◆ **ЦЕЛЬ ЗАДАНИЯ 1**
Определите, согласуются ли с отрывком о Ленине утверждения (a), (b) и (c). Для каждого ответьте «да» или «нет» и приведите решающие слова отрывка точной цитатой.
(a) Во время работы перед автором лежит двадцать седьмой том сочинений Ленина.
(b) Слово «хорохориться» автор впервые узнал из сочинений Ленина.
(c) Ленин заключил Брестский мир при поддержке меньшевиков и эсеров.

◆ **ДОКУМЕНТ**
Приступая к работе, я прежде всего конкретизировал время событий.
Это было трагическое время для нашей страны, когда на Петроград шли немцы, когда во имя спасения революции, вопреки всем истошным крикам меньшевиков и эсеров Ленин пошел на заключение Брестского мира. О Ленине, каким он был в ту пору, можно было узнать только от самого Ленина. Сейчас передо мной лежит двадцать седьмой том его сочинений, в который вошли все материалы, показывающие его почти нечеловеческие усилия по добыванию мира. Вижу отдельные ленинские фразы, подчеркнутые мной когда-то.
Мне было необходимо читать Ленина не только для того, чтобы лучше разобраться в политической обстановке того времени, нужно было почувствовать Ильича через его речь. Среди подчеркнутых мной фраз есть одна, которая тогда несказанно обрадовала. Вот она: «Но надо было мир взять, а не хорохориться зря». Слово «хорохориться» в нашей семье было давно обжитым словом. Мать рассказывала, когда ей с отцом случалось допоздна засиживаться в гостях, он говорил: «Ты, Ульянка, иди домой, а я еще немного похорохорюсь». Видимо, это дало мне возможность лучше почувствовать ленинскую интонацию речи и передать ее не в цитатном виде, как часто бывает в стихах о Ленине, а более свободно. Так на вопрос споривших «надо ль замириться с буржуазией мировой» Ленин говорит:
Когда за власть буржуи ссорятся,
Война народу не с руки…
Нет, нет! И пусть не хорохорятся
То-о-варищи меньшевики!

[Сохранённые записи]
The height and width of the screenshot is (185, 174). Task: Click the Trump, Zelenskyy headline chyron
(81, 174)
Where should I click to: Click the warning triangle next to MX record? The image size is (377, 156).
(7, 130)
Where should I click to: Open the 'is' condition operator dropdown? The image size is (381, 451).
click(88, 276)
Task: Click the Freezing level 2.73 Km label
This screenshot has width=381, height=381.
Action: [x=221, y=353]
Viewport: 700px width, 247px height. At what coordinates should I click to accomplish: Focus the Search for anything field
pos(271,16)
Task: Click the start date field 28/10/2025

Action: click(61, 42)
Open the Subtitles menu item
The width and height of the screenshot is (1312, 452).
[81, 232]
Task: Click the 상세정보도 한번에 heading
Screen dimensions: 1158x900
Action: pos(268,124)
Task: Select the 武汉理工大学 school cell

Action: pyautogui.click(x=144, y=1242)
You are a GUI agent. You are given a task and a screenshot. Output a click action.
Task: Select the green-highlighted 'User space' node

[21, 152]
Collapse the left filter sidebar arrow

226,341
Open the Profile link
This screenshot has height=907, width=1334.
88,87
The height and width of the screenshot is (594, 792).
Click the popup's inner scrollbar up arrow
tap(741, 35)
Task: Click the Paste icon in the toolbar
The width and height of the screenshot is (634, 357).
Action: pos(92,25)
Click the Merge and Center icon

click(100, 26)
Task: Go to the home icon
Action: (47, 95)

◆ **ЦЕЛЬ ЗАДАНИЯ 2**
Отредактируйте записи, начиная со строки с «You are a GUI» и заканчивая строкой с «tap(741, 35)»: замените «scrollbar» на «scroll bar», а остальное оставьте как есть. Приведите только эти строки.

◆ **РЕЗУЛЬТАТ 1**
(a) Да: «Сейчас передо мной лежит двадцать седьмой том его сочинений».
(b) Нет: «Слово «хорохориться» в нашей семье было давно обжитым словом».
(c) Нет: «вопреки всем истошным крикам меньшевиков и эсеров Ленин пошел на заключение Брестского мира».

◆ **РЕЗУЛЬТАТ 2**
You are a GUI agent. You are given a task and a screenshot. Output a click action.
Task: Select the green-highlighted 'User space' node

[21, 152]
Collapse the left filter sidebar arrow

226,341
Open the Profile link
This screenshot has height=907, width=1334.
88,87
The height and width of the screenshot is (594, 792).
Click the popup's inner scroll bar up arrow
tap(741, 35)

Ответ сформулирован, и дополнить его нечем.